=== SOURCE MATERIAL ===
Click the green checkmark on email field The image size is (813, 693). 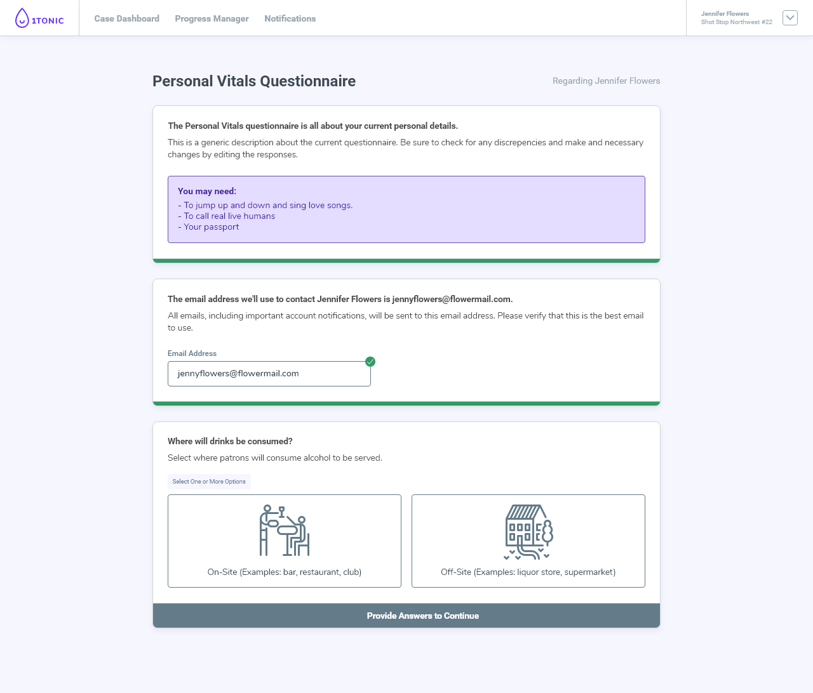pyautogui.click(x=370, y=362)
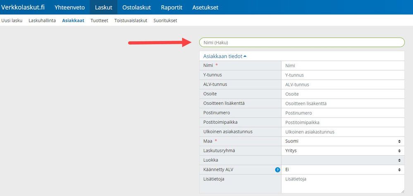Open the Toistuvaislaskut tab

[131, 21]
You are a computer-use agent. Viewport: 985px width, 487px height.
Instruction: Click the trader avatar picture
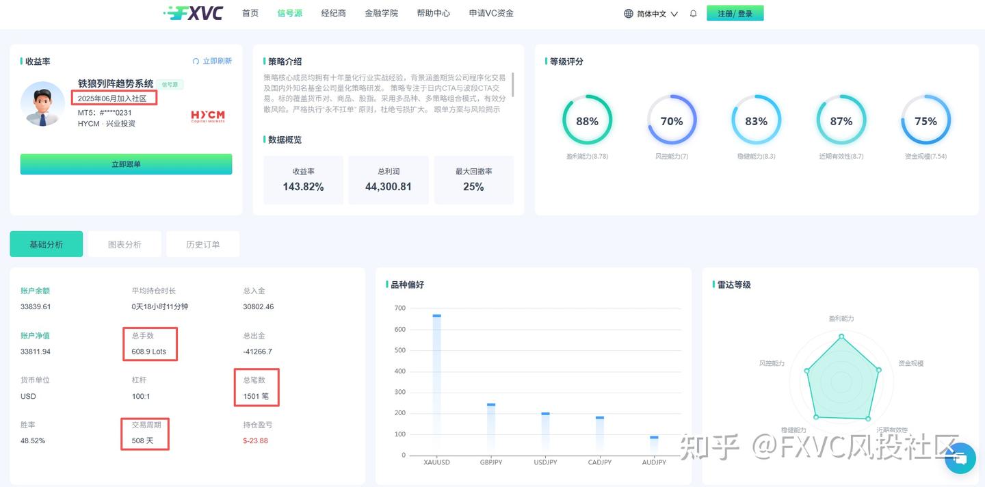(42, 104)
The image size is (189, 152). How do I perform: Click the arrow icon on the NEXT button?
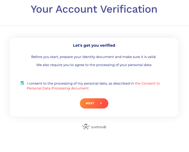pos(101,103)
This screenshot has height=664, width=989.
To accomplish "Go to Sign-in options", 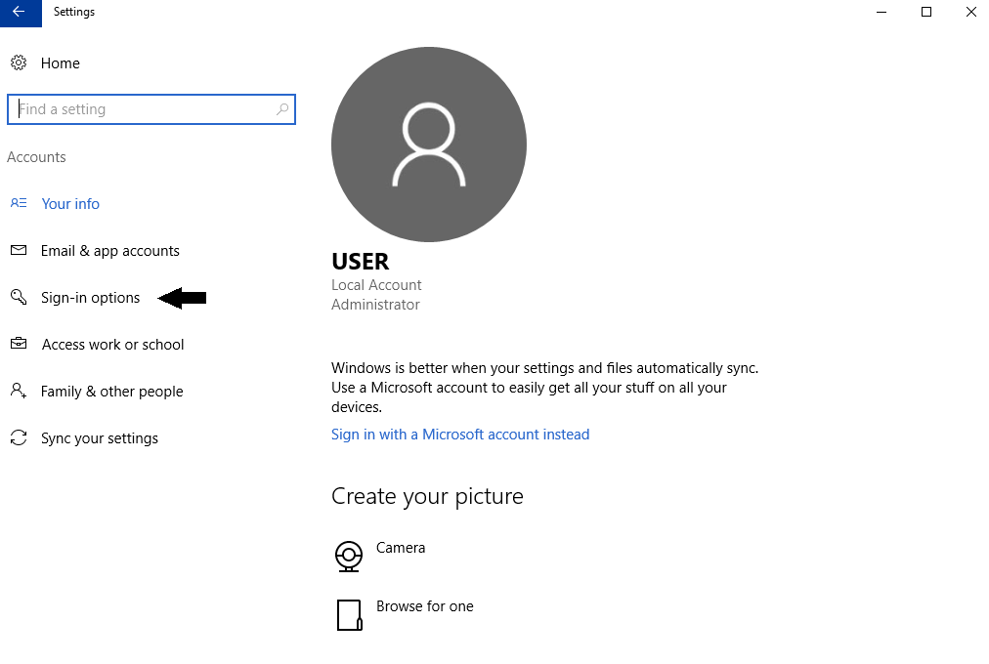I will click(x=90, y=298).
===
=== SOURCE MATERIAL ===
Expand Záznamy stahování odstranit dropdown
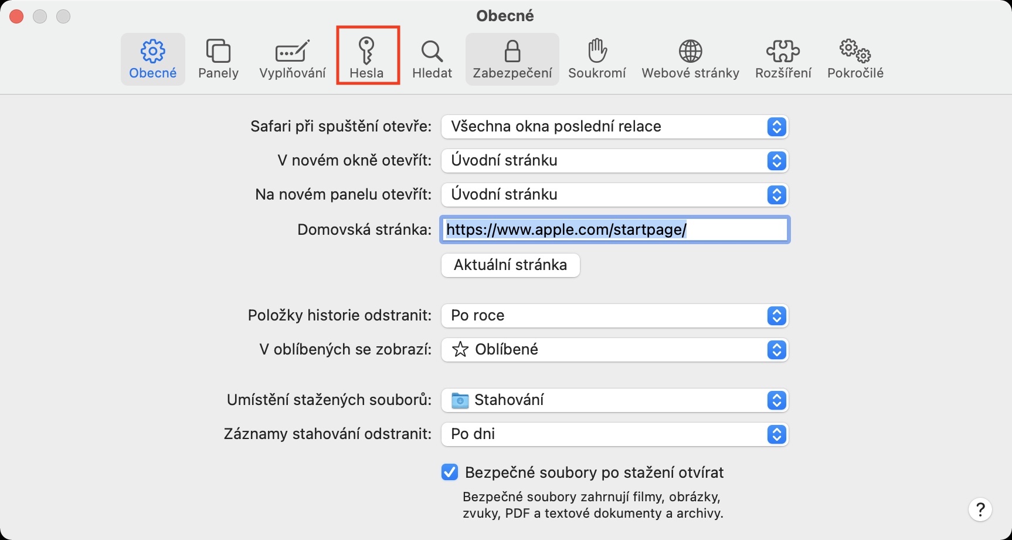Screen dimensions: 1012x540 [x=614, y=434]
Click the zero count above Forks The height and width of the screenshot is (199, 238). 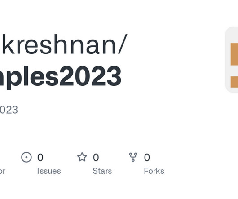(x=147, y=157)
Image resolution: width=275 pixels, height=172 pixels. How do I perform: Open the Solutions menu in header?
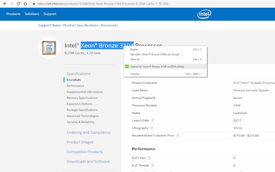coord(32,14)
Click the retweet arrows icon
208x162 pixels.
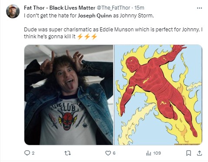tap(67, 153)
===
=== SOURCE MATERIAL ===
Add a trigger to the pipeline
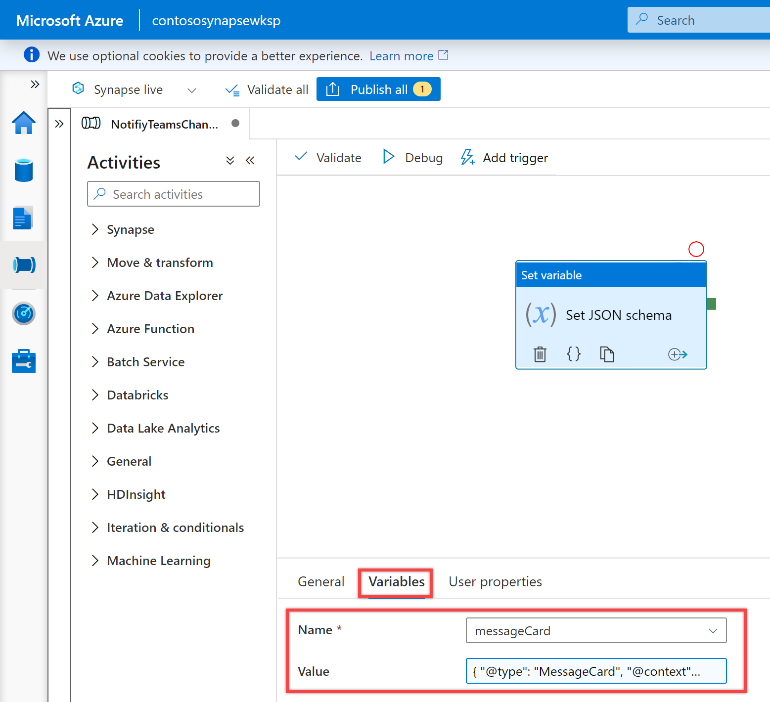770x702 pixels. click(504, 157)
===
-- WORK TO COMPLETE --
Nothing except the lines from the one containing "Instruction: Click the trader avatar picture" through the one containing "This screenshot has height=664, width=989." should appear in the answer, exactly as above and without pictures.

-- RESPONSE BELOW --
Instruction: Click the trader avatar picture
(42, 104)
The image size is (189, 152). How do I perform: Click the arrow icon on the NEXT button?
pos(101,103)
This screenshot has height=664, width=989.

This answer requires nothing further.